The transmission f --> f --> f involves:

• probability b that the first child be a daughter (= 2^nd f) ,
• times prob. 0.75 that the mutation be present in the daughter,
• times prob. 1/(Np) that the daughter be selected for reproduction (N = size of the group),
• times prob. b that the grandchild is female,
• times prob. 0.75 that the mutation is passed on to the granddaughter:

f --> f --> f:    b * 0.75 * 1/(Np) * b * 0.75

• You may stick closer to the hymenoptera case. The SexControl gene may be expressed in daughters (representing workers). You can modify the new_agent function to that the first child, representing the worker, controls the sex of the ‘real’ child to which it is closely related. Only the latter is introduced in the population.
• Study the case in which the sex ratio in the ant colony is controlled by the queen, as is the case when workers are imported slaves from other species.
• Study the case in which several males father the beehive (the queen stores their contribution in her spermatheca).
• Study the case in which there are several queens in a wasp colony.
• In mammals, study the case in which males must adopt high risk behaviour (with high mortality) to have a chance to breed. Does it have an effect on sex ratio?
• In mammals, suppose that males can physiologically take their relative success in the male competition into account to determine the sex ratio of their progeny. Suppose that this success depends on some general strength that is heritable. Show that it may affect the sex ratio of winners and losers.
  To avoid the strength gene to reach a maximum, one may suppose that there is a trade-off between strength and the ability to survive when food is scarce.
• The parthenogenetic bomb. Study a situation in which a mutation allows females to make copies of themselves, instead of incorporating the male’s genome through crossover. The child is female. This situation increases the number of females and eventually leads to a clone (only females, all identical). You may have to change the parent procedure. You may study the poor adapatability of the clone in the presence of fast evolving parasites.

    
Runaway selection has been imagined by Ron Fischer to explain extravagant features in animals (such as the peacock tail) as resulting from sexual selection. The scenario presented here is somewhat simpler than Fischer’s. However, it presupposes a direct advantage for females making the right choice.

We suppose that it is crucial for females to mate with males that are in good health. The reason for this might be to avoid being infected by a contagious male during contact (see: Hamilton, W. D. & Zuk, M. (1982). Heritable true fitness and bright birds: a role for parasites? Science, 218 (4570), 384-387).

• Males may show that they are healthy by displaying costly attributes that unhealthy individuals cannot afford developping.
• Females may be choosy about partners, by comparing more males.

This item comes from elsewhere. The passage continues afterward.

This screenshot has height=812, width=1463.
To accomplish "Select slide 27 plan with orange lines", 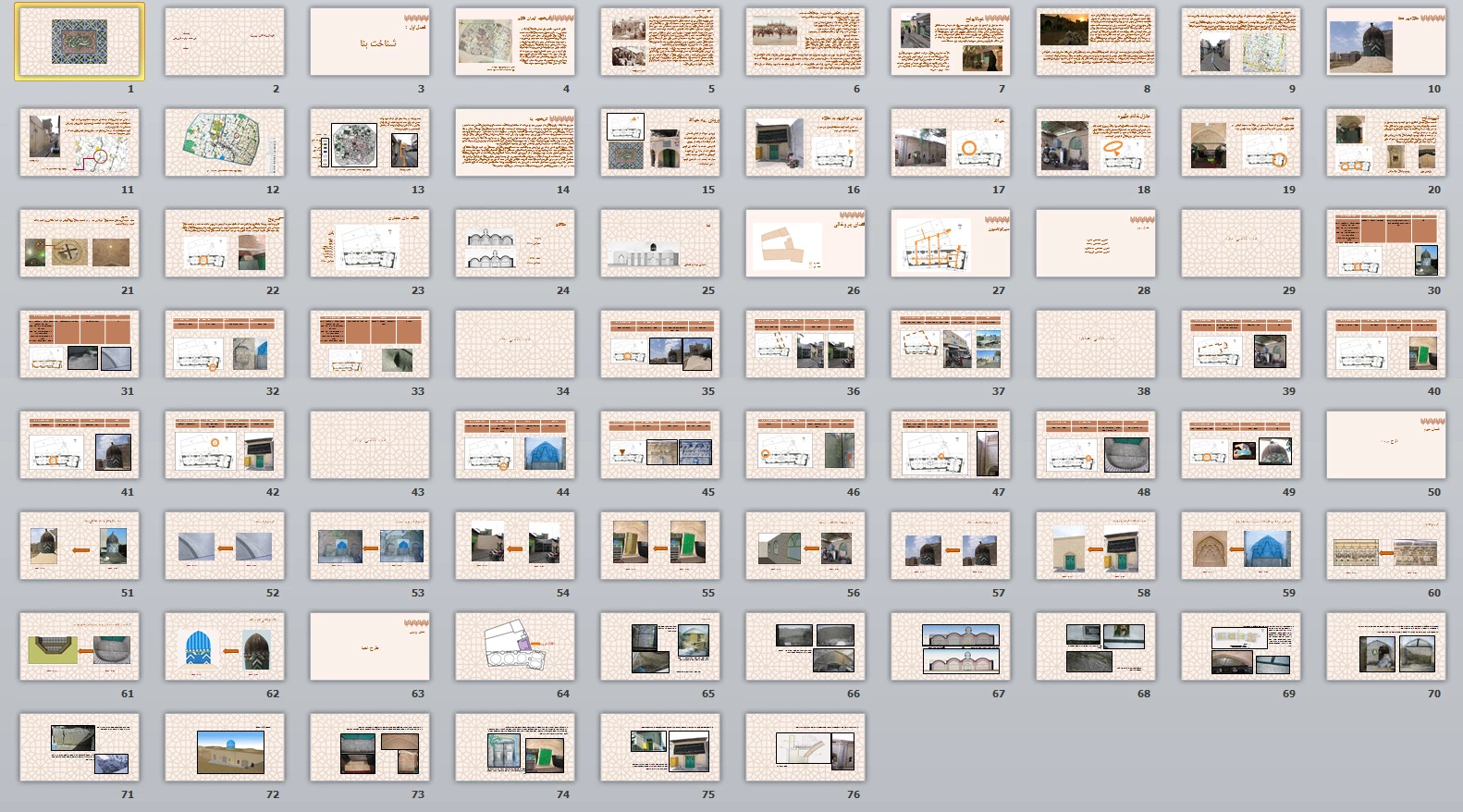I will point(951,243).
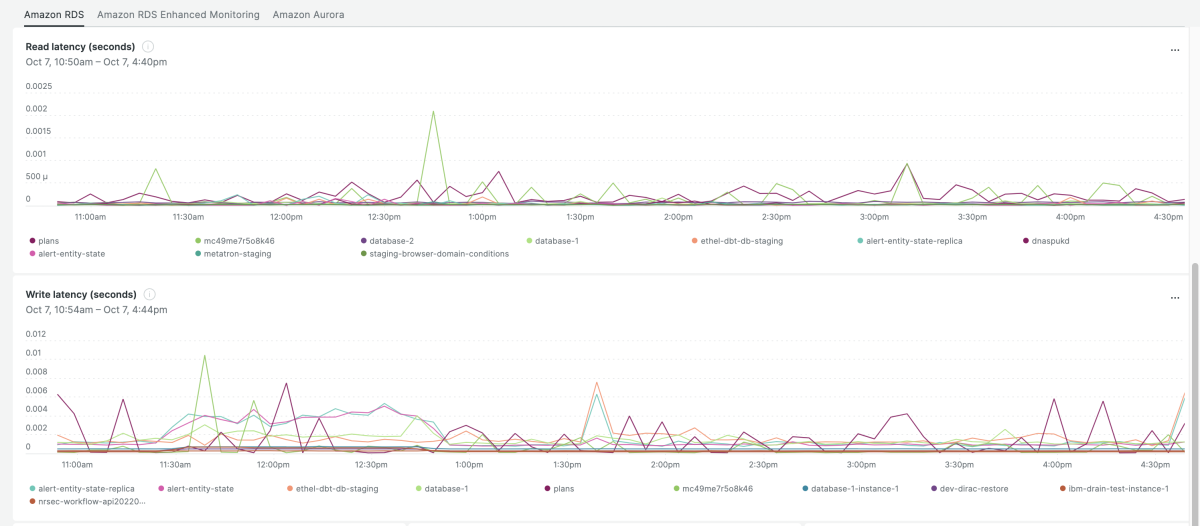Click info icon beside Read latency title

pos(148,47)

If the risk for females is significant, we observe that

• Females increase their demand by comparing more males, even if their patience is costly (e.g. waste of time).
• Males evolve to display costly signals.

Open the file S_Runaway.py (in the Scenarii directory). Locate the start_game function. Observe that both sexes pay a cost.
Open Starter    from the Evolife directory and load the Runaway scenario. Run it and observe that males evolve to invest massively in costly signals. The phenomenon is slightly richer than that. The two genes 'FemaleDemand' and 'MaleInvestment' co-evolve: females compare more males and males compete to please them. The crucial point here is that females have no absolute reference. They just compare males with one another.

In the current implementation, females get a proportional penalty for mating with an unhealthy male. To get closer to the infection metaphor, we want to make penalty binary (the male is infected or he is not).

You should observe that the runaway mechanism still works, though for different values of LowQualityCost.

• You may play with parameters. For instance, you may try different values for ParasiteProbability, including 0 and 100%.
• Consider that parasites or infection may be transmitted to offspring rather than to the mother (e.g. if the male contributes to raising the young).